Headlining names are among those still making the trip to Adelaide in February after Writers’ Week was cancelled. InDaily reveals early details of an alternative event gathering steam with author Randa Abdel-Fattah invited.

Author and former Greek Finance Minister Yanis Varoufakis is still coming to Adelaide for a conversation with award-winning historian and author Clare Wright in place of his Writers’ Week appearance after the high-profile literary festival was cancelled.
InDaily understands the afternoon event will also include Cheek Media CEO and author Hannah Ferguson, former Greens leader Dr Bob Brown, Ngarrindjeri Kaurna poet Dominic Guerrera and former ABC reporter Noah Schultz-Byard.
It comes after Australia Institute executive director Richard Dennis announced Varoufakis would still visit Adelaide as part of his national book tour.
The Australia Institute was the first Adelaide Writers’ Week event partner to pull out after a controversial Adelaide Festival Board decision to remove Palestinian-Australian author Randa Abdel-Fattah from its 2026 lineup.
Since the prior board’s decision on January 8, its members resigned, and the new board has “unreservedly” apologised to Abdel-Fattah and extended an invitation for her to speak at Writers’ Week 2027.
Now details are emerging of alternative events planned to replace the much-loved, high-profile literary festival, with many organised by writers involved in the initial boycott. One organiser said they were organising an event that would normally take six months in six weeks.
In the same week as Varoufakis’ visit, a new one-off umbrella festival dubbed Constellations has been organised by peak literary body Writers SA, independent publisher Pink Shorts Press and other community groups.
Constellations will run from February 28 to March 5 with dozens of events and featuring a day-long Aboriginal-led event called Rivers of Reason.
Rivers of Reason would fill the gap left by the formerly organised Writers’ Week’s Mob Club event – curated by Dominic Guerrera – which would have featured the largest lineup of Aboriginal and Torres Strait Islander writers since the festival’s inception.
Author and poet K. A. Ren Wyld said Rivers of Reason would include local and interstate Aboriginal, Palestinian and Arab writers, with some participating writers including award-winning Yankunytjatjara Aboriginal poet Ali Cobby Eckermann and Narungga poet Natalie Harkin.
Wyld said Randa Abdel-Fattah and other Palestinian authors who were on the original Writers’ Week lineup were invited, but the alternative festival’s full program had not yet been confirmed.

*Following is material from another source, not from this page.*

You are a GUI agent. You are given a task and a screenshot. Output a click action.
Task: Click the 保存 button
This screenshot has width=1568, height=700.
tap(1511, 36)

“We really wanted to build on Dominic’s Mob Club, but extend that to include Palestinian writers and to have the conversations of solidarity,” Wyld said.
“The solidarity between Aboriginal people and Palestinians is really, really strong, it’s decades long. It’s not recent.
“I’m most looking forward to it all clicking in place. This has been massive, I’m organising an event that would normally take six months, but doing it in six weeks with no funding.”
Given the time crunch, organisers have stressed they would not try to replicate former Writers’ Week Director Louise Adler’s programming.
Adler resigned on January 13, saying the event was a “canary in the coalmine” for free speech.
“We’re doing something different, quite deliberately, partly out of sheer capacity, and out of respect for Louise Adler’s programming,” local author and event spokesperson Jennifer Mills said.
“This is a collective response to the frustration and disappointment felt by so many of us at the way this year’s Writers’ Week was lost. We want to create spaces where readers and writers can come together in a show of strength and solidarity.
“Book sales will happen alongside events, but we will also be paying ASA [Australian Society of Authors] rates for writer appearances, so hopefully it will cover that lost income [from Writers’ Week].”
The full Constellations festival program is expected in the first week of February but Mills said it will bring together writers with independent booksellers, including Imprints, Matilda Bookshop and Mostly Books.
They currently have expressions of interest open to other venues, booksellers, libraries and community groups across South Australia who can get involved by either organising their own event, or by having Constellations organisers play matchmaker.